Yep, that is so. It is why I like to go to modern art shows and use the pieces there as a Rorschach test. That can be fun!
I wasn’t at all referring to an experience of “doubt,” as someone (I believe Touchstone) touched on (though he was “riffing” :p). Indeed, it was a moment of extreme clarity. “I don’t know a damn thing” was a positive, emotional surge that sort of put my mind outside itself. It wasn’t frightening or doubtful in the least – or nauseating (though I’ve had such experiences.) It was sort of, shall I say, liberating? It wasn’t even an idea that could be subjected to “evidence.” I suppose if I had thought of the word evidence at the time I would have broken into laughter.
And that state is exactly why koans are used, along with other such devices. Once you can have the experience of sitting on the cusp of paradox, simply as awareness and without identifying anything as “mine,” you can have a a unique insight about yourself that reason alone can’t give you. And that is the doorway to Spirituality beyond the litigious nature of dogmatic religion.

You have a unique opportunity. I wonder what you will do with it?
 
Of course it seems to us tht no one can understand them. They take place in a realm that monological materialism even denies exists …] The entire depth of the world as experienced internally is said to not exist
I don’t think that anyone would deny that inner feelings exist, including strong inner feelings that feel like they’re “transcendent” or whatnot.

The thing is, those feelings do not demonstrate that there’s anything transcendent or metaphysical going on. There’s no reason to think that they’re not just emergent properties of the brain, like the rest of consciousness seems to be.
 
It’s interesting to see some of the replies here. It reminds me of the saying which goes something like “ask someone what he thinks Jesus meant when he said so and so, and you’ll find out more about the person than about Jesus.”
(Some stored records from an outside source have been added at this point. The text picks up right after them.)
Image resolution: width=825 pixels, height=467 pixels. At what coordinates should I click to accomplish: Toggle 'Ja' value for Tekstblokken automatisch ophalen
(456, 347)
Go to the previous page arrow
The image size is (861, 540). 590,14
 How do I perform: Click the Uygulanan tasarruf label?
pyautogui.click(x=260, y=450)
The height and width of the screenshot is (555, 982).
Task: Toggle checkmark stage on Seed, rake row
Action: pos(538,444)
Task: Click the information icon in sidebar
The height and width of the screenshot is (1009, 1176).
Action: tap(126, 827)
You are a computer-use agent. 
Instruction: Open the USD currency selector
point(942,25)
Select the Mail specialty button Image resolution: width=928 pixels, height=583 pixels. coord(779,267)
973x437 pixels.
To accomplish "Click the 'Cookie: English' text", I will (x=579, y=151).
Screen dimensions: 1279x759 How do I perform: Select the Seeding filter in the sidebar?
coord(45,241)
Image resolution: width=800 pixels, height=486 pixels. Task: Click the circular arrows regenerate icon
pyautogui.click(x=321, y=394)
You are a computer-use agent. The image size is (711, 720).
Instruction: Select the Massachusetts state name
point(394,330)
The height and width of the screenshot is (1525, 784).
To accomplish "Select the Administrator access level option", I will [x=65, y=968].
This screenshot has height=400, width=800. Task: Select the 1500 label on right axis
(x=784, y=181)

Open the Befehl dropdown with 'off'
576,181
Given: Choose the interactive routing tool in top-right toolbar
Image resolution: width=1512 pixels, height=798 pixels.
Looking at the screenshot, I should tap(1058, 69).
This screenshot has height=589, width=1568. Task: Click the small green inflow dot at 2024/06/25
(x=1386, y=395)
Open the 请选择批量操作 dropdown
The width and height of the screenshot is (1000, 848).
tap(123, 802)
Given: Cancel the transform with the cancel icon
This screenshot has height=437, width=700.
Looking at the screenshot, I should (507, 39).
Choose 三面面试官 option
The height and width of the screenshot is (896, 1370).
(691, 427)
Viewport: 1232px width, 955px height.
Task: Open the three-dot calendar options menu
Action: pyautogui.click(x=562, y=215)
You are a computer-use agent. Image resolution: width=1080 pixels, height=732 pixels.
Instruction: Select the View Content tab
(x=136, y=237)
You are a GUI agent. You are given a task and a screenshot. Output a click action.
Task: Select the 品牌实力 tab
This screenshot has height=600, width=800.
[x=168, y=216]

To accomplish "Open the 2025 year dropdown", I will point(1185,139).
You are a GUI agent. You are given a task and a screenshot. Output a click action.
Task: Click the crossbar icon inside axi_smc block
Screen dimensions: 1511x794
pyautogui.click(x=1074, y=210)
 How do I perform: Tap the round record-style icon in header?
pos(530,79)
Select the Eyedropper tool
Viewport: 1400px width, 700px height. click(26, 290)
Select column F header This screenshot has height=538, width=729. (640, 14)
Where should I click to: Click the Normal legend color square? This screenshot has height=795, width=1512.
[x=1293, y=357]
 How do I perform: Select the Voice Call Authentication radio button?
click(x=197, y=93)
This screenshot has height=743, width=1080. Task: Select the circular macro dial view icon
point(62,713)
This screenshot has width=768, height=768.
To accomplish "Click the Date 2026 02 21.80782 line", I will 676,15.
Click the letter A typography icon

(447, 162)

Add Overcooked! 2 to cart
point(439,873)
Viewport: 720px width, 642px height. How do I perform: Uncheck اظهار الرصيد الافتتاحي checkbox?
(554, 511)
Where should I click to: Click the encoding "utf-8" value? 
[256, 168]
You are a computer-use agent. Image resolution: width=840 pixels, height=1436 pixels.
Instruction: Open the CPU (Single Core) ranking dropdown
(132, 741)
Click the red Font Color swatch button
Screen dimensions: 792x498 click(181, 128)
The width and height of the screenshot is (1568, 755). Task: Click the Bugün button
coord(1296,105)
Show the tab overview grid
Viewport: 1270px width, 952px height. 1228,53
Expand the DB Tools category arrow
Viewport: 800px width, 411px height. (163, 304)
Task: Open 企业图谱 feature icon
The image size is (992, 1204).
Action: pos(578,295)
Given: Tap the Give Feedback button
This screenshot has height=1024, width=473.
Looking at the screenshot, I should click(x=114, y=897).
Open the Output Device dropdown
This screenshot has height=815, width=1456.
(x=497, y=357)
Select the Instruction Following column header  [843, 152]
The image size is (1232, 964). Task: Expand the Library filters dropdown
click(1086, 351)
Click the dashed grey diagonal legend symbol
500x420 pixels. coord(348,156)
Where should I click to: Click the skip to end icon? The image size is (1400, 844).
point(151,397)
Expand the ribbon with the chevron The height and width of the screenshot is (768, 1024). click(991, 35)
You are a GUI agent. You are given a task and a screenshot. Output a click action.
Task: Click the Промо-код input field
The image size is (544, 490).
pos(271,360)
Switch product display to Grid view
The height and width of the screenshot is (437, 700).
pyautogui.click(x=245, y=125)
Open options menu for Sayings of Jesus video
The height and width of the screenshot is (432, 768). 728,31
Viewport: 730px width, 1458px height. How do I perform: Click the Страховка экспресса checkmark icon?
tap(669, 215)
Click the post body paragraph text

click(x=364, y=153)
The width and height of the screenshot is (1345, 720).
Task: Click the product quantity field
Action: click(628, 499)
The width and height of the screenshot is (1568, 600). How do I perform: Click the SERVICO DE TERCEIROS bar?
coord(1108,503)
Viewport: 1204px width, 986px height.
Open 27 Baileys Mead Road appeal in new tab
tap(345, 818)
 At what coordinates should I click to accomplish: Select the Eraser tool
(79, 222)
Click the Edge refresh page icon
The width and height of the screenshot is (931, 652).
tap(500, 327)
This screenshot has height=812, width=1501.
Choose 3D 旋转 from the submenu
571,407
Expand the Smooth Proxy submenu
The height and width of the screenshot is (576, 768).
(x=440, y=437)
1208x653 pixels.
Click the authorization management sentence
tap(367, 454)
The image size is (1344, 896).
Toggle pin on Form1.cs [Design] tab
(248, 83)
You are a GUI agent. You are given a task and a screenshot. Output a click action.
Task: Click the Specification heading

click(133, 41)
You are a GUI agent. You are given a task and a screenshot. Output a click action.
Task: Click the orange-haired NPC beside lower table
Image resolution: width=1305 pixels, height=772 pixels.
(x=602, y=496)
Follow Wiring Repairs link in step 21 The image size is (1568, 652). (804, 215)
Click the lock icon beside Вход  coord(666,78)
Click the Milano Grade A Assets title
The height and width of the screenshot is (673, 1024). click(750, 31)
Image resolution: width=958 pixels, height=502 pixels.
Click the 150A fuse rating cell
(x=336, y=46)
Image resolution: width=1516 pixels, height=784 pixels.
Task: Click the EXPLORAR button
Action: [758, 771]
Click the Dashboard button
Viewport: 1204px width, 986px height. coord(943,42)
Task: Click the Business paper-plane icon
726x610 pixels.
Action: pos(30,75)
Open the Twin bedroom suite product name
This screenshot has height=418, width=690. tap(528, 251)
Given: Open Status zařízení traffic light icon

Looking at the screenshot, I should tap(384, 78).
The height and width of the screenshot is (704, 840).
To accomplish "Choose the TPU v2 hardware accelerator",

I wasn’t at all referring to an experience of “doubt,” as someone (I believe Touchstone) touched on (though he was “riffing” :p). Indeed, it was a moment of extreme clarity. “I don’t know a damn thing” was a positive, emotional surge that sort of put my mind outside itself. It wasn’t frightening or doubtful in the least – or nauseating (though I’ve had such experiences.) It was sort of, shall I say, liberating? It wasn’t even an idea that could be subjected to “evidence.” I suppose if I had thought of the word evidence at the time I would have broken into laughter.
As far as I am concerned, it wasn’t ‘an act of revealing divine truth’ which can be considered revelation when you said, “I don’t know a damn thing” which implied that it was merely a ‘an enlightening or astonishing disclosure’ since your epiphany was not founded on divine truth. I’ve found out more about you then you know about Jesus. Let’s remember that epiphany and revelation do have many different meanings. 🙂 And may I remind you it isn’t polite to scoff at people who have contributed to your topic.